The Delaware Supreme Court's decision in Salzberg is likely to incentivize pre-IPO Delaware corporations to adopt federal-forum provisions in their certificates of incorporation to avoid the risk of duplicative Securities Act litigation in both state and federal court. Mature companies may also look to amend their bylaws to include federal-forum provisions. If such widespread adoption occurs, the potential reduction in concurrent state and federal securities litigation may create downward pressure on the rates for directors' and officers' liability insurance.
While the decision conclusively determines the facial validity of federal-forum provisions under Delaware law, plaintiffs retain the ability to bring as-applied challenges. The Court specifically noted in its opinion that federal-forum provisions might be invalidated if they are unreasonable and unjust, fraudulent or over-reaching, or if they are applied in a manner that contravenes Delaware public policy.12 We can expect to see a substantial number of as-applied challenges to such provisions in the near future.
Finally, it also remains to be determined whether other state courts outside of Delaware will reach similar conclusions on this issue.
1. Salzberg v. Sciabacucchi, 2020 WL 1280785, at *5 (Del. Mar. 18, 2020) (citing Stanford Law Sch. Secs. Class Action Clearinghouse & Cornerstone Research, Securities Class Action Filings 2018 Year in Review (2019)).
3. See, e.g., Ivan J. Dolowich, Esq., et al., The Impact of Cyan on Public Companies and the D&O Insurance Marketplace, Thomson Reuters, https://www.kdvlaw.com/wp-content/uploads/2018/05/Westlaw_5-10-18_Cyan_Case_KDV.pdf.
4. Sciabacucchi v. Salzberg, 2018 WL 6719718, at *6 (Del.

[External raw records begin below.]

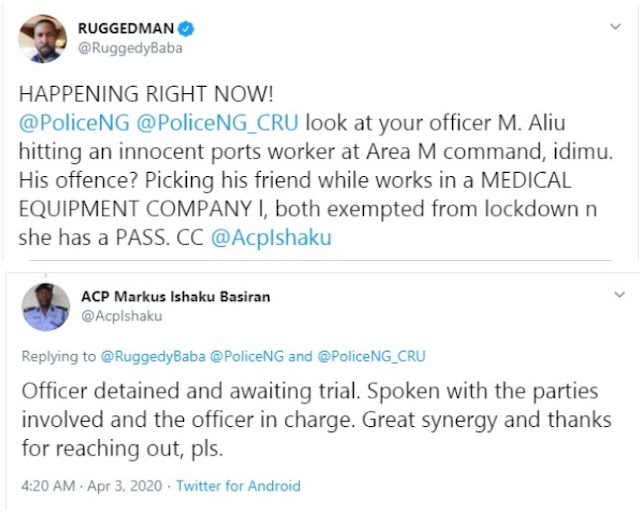Image resolution: width=640 pixels, height=519 pixels.
Task: Open the RUGGEDMAN display name
Action: (126, 29)
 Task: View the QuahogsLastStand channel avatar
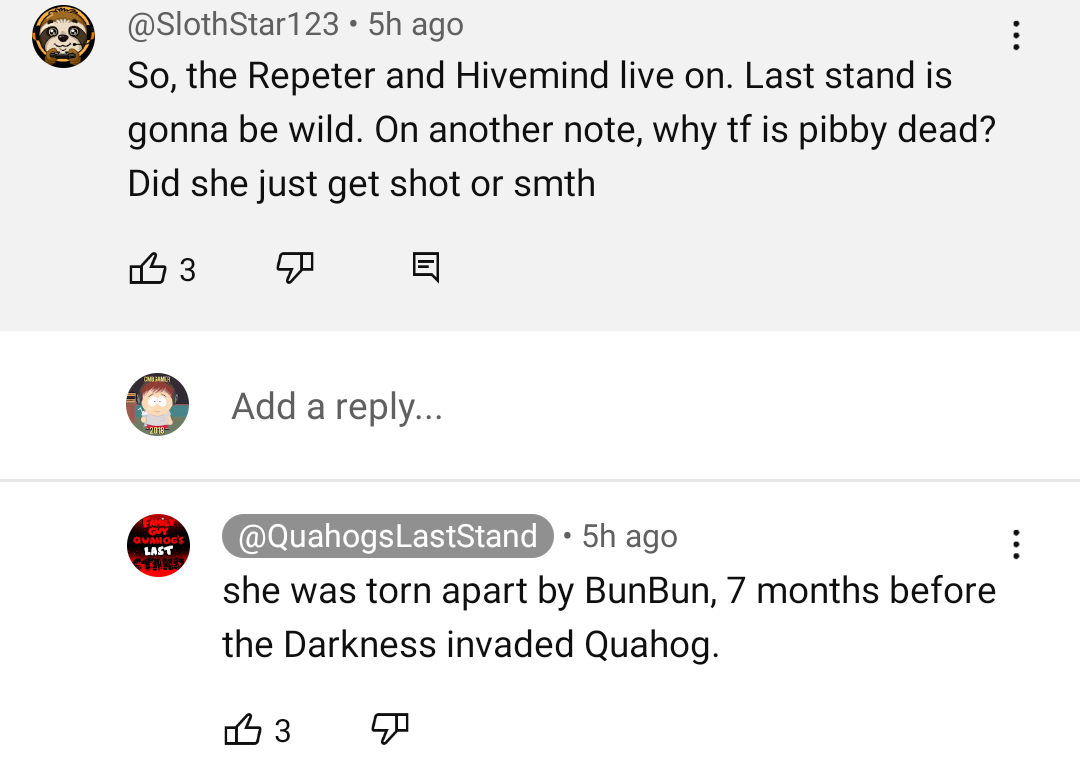pyautogui.click(x=158, y=545)
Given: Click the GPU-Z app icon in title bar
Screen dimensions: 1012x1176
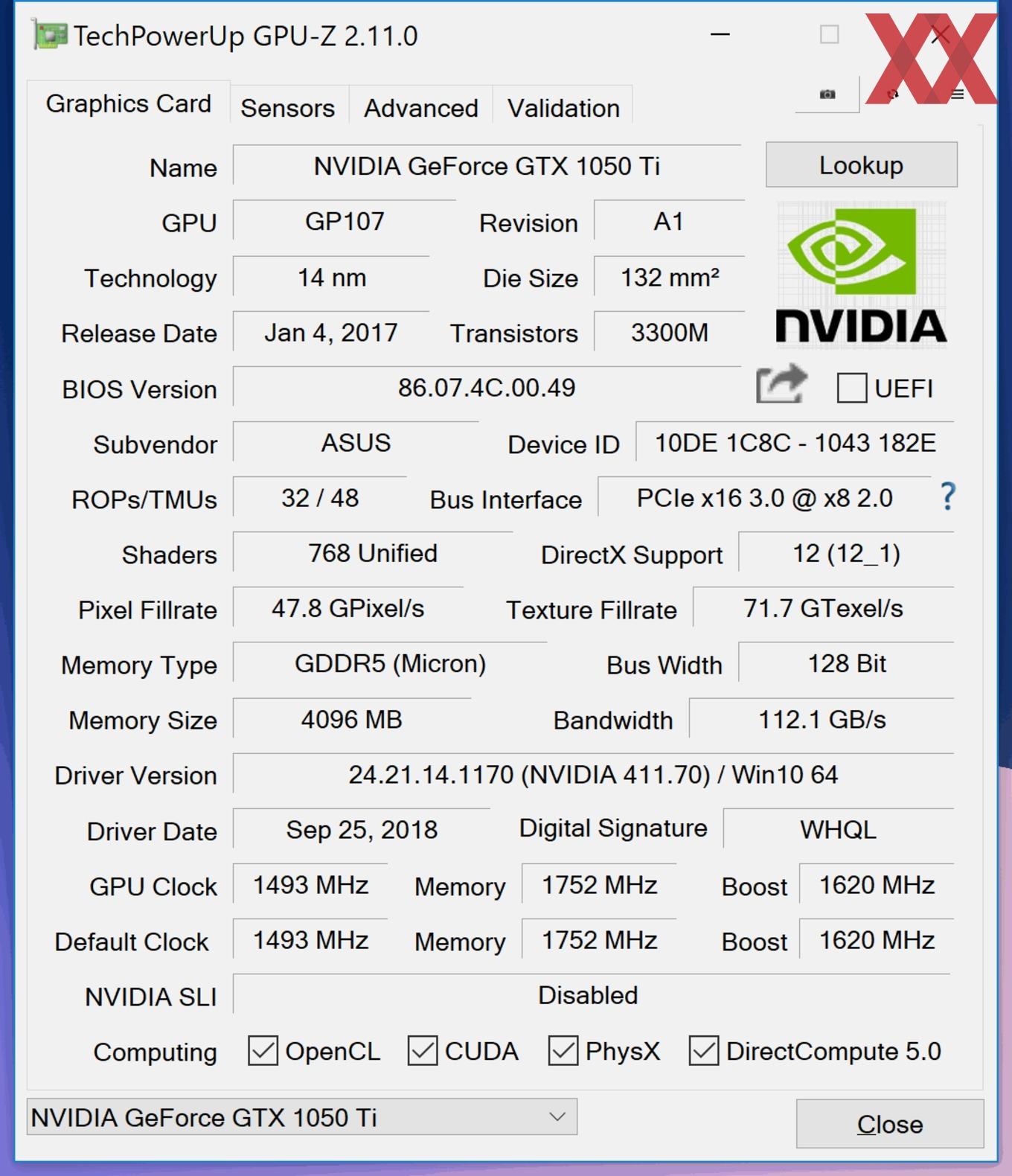Looking at the screenshot, I should click(49, 35).
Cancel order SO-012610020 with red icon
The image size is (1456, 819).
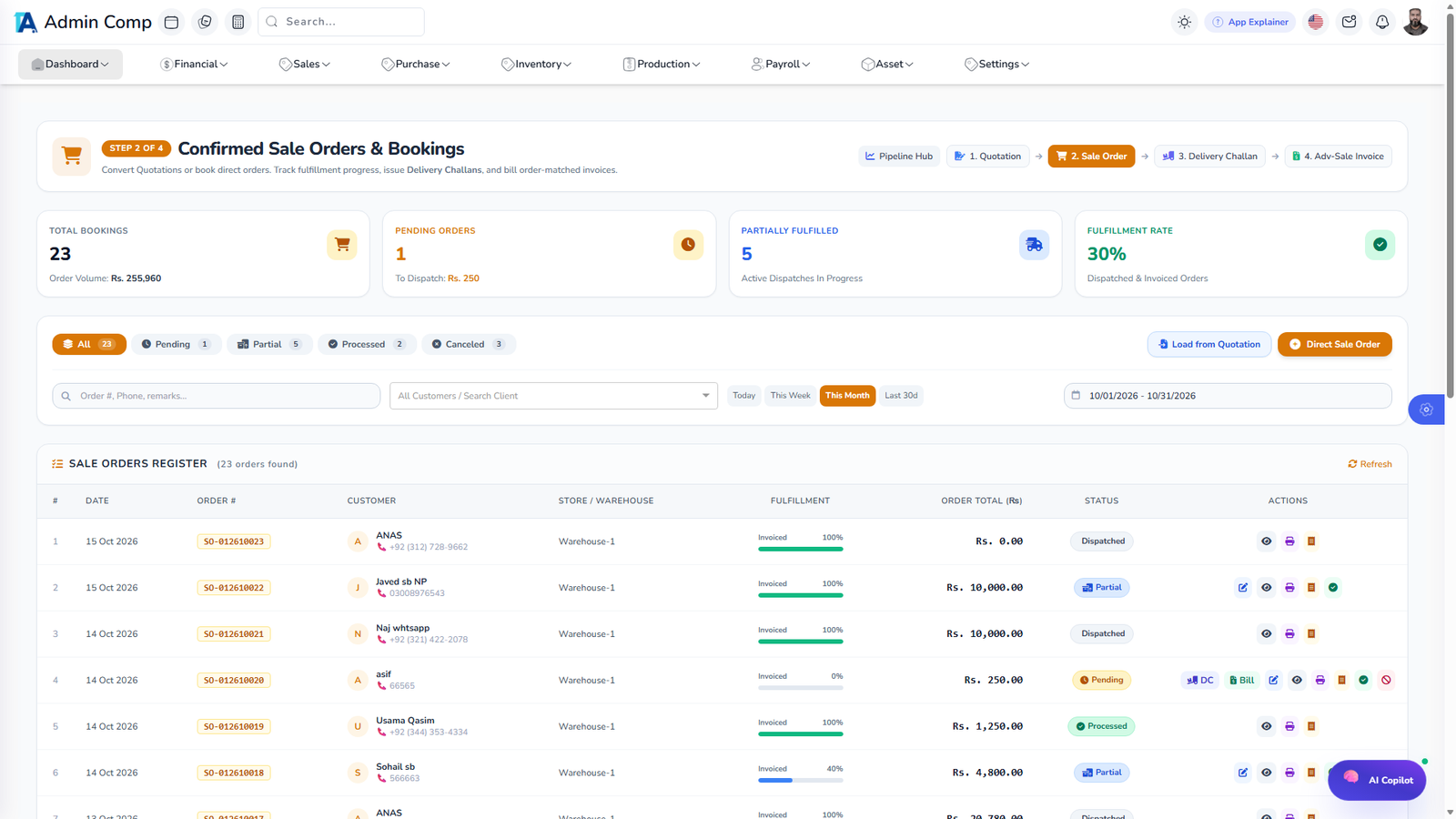1386,680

Ch. Dec. 2018). While Blue Apron's provision differed slightly, the Delaware Supreme Court held that such difference in language was "immaterial" to its decision. Salzberg v. Sciabacucchi, 2020 WL 1280785, at *3 n.25 (Del. Mar. 18, 2020).
5. Salzberg v. Sciabacucchi, 2020 WL 1280785, at *4 (Del. Mar. 18, 2020).
6. Id. While the Court determined that federal-forum provisions survived a facial challenge, it left open the possibility that specific provisions might be invalid under an as-applied challenge. Id. at *21 (noting that the court was "not considering hypothetical, contextual situations regarding the adoption or application of FFPs.")
7. Sciabacucchi v. Salzberg, 2018 WL 6719718, at *1 (Del. Ch. Dec. 19, 2018).
8. Salzberg v. Sciabacucchi, 2020 WL 1280785, at *13 (Del. Mar. 18, 2020) (relying on ATP Tour, Inc. v. Deutscher Tennis Brand, 91 A.3d 554 (Del. 2014)).
9. Id. at *7.
10. Id. at *23.
12. Id. at *21 (citing M/S Bremen v. Zapata Off-Shore Co., 401 U.S. 1, 15 (1972)).